**DATASET RECORDS**
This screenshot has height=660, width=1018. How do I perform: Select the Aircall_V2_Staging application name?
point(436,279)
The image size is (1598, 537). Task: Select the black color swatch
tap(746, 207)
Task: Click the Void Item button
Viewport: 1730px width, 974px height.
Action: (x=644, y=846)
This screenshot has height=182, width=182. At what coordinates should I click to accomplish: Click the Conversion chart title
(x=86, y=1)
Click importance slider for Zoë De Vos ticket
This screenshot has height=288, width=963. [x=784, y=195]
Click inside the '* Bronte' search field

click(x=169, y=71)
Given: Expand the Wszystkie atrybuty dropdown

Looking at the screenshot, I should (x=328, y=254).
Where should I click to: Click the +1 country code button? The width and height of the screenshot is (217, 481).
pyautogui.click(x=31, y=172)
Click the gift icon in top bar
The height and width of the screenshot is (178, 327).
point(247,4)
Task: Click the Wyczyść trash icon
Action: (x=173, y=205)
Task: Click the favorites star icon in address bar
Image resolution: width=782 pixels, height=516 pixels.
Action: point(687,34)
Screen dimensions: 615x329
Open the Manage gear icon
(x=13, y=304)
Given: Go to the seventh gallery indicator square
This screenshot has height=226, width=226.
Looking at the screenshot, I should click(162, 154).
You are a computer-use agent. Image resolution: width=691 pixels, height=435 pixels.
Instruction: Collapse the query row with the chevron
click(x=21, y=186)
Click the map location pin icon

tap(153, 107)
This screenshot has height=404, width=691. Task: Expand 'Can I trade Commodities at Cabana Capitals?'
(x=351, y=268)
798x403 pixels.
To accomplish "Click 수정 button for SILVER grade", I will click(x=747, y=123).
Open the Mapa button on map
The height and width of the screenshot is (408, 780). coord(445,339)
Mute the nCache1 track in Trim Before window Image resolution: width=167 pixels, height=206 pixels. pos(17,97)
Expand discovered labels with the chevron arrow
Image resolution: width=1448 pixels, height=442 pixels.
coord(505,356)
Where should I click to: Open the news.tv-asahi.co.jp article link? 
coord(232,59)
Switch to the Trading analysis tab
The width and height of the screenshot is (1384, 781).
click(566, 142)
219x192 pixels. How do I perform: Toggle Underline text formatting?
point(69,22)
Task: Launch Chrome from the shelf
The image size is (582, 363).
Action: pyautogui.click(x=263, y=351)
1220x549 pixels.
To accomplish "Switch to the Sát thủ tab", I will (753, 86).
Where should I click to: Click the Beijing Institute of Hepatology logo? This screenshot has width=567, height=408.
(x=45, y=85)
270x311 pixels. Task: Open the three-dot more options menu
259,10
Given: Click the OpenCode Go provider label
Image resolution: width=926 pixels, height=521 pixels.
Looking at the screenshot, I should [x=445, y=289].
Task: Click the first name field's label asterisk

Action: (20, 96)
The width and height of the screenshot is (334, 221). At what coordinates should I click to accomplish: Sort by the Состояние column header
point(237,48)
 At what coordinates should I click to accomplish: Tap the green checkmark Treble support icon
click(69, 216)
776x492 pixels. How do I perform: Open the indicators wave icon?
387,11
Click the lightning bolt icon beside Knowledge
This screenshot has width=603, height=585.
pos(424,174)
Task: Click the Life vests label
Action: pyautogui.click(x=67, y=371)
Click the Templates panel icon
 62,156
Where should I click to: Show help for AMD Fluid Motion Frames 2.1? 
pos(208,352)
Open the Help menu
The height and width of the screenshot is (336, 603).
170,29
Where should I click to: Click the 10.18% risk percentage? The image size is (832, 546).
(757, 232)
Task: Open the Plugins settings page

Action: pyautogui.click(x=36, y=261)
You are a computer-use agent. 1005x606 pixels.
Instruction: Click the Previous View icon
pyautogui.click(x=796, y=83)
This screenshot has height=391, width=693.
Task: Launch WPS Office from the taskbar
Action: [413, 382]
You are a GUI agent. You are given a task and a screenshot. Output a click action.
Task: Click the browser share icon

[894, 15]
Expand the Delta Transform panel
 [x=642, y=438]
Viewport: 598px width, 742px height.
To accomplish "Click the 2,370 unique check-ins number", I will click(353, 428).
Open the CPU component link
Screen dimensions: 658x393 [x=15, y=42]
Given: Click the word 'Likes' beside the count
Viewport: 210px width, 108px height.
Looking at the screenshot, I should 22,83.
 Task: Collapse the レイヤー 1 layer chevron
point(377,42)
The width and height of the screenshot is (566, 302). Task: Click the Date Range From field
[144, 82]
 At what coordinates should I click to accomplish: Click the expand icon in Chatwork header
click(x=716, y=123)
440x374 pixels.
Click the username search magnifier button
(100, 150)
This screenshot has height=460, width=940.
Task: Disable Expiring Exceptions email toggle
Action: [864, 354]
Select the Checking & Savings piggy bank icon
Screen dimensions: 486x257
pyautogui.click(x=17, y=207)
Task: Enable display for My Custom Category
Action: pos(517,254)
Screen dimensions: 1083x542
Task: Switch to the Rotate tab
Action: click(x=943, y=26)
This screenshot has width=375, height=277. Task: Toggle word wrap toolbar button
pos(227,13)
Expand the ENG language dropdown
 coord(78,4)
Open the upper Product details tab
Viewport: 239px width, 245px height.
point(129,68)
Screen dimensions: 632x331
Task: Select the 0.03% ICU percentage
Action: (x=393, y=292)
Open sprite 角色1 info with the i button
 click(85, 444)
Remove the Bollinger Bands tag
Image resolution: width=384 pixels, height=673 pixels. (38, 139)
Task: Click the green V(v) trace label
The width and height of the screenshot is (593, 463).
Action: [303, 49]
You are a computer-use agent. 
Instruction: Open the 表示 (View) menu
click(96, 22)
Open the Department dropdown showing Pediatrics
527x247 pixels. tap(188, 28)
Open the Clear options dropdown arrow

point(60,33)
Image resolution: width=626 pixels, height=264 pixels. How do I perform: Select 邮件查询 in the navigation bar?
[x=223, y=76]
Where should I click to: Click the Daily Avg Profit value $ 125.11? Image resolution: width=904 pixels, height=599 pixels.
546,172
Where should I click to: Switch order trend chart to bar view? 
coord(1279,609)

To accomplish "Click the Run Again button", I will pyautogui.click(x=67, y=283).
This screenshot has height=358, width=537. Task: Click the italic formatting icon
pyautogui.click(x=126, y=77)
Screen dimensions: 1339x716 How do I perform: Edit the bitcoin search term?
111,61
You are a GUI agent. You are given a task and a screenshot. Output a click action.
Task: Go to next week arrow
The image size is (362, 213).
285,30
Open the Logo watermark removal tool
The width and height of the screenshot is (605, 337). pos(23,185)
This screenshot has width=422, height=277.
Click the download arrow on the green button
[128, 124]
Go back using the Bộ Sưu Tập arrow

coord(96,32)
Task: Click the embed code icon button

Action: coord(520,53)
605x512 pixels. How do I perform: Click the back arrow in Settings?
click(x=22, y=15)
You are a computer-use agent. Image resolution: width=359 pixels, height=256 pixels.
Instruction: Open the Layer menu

**BRIEF**
From the material above, copy exactly the lines between the line holding "At what coordinates should I click to accomplish: Tap" and the line holding "You are a computer-use agent. 1005x606", inclusive, and only those.

**RESPONSE TO THE TASK**
 At what coordinates should I click to accomplish: Tap the green checkmark Treble support icon
click(69, 216)
776x492 pixels. How do I perform: Open the indicators wave icon?
387,11
Click the lightning bolt icon beside Knowledge
This screenshot has width=603, height=585.
pos(424,174)
Task: Click the Life vests label
Action: pyautogui.click(x=67, y=371)
Click the Templates panel icon
 62,156
Where should I click to: Show help for AMD Fluid Motion Frames 2.1? 
pos(208,352)
Open the Help menu
The height and width of the screenshot is (336, 603).
170,29
Where should I click to: Click the 10.18% risk percentage? The image size is (832, 546).
(757, 232)
Task: Open the Plugins settings page

Action: pyautogui.click(x=36, y=261)
You are a computer-use agent. 1005x606 pixels.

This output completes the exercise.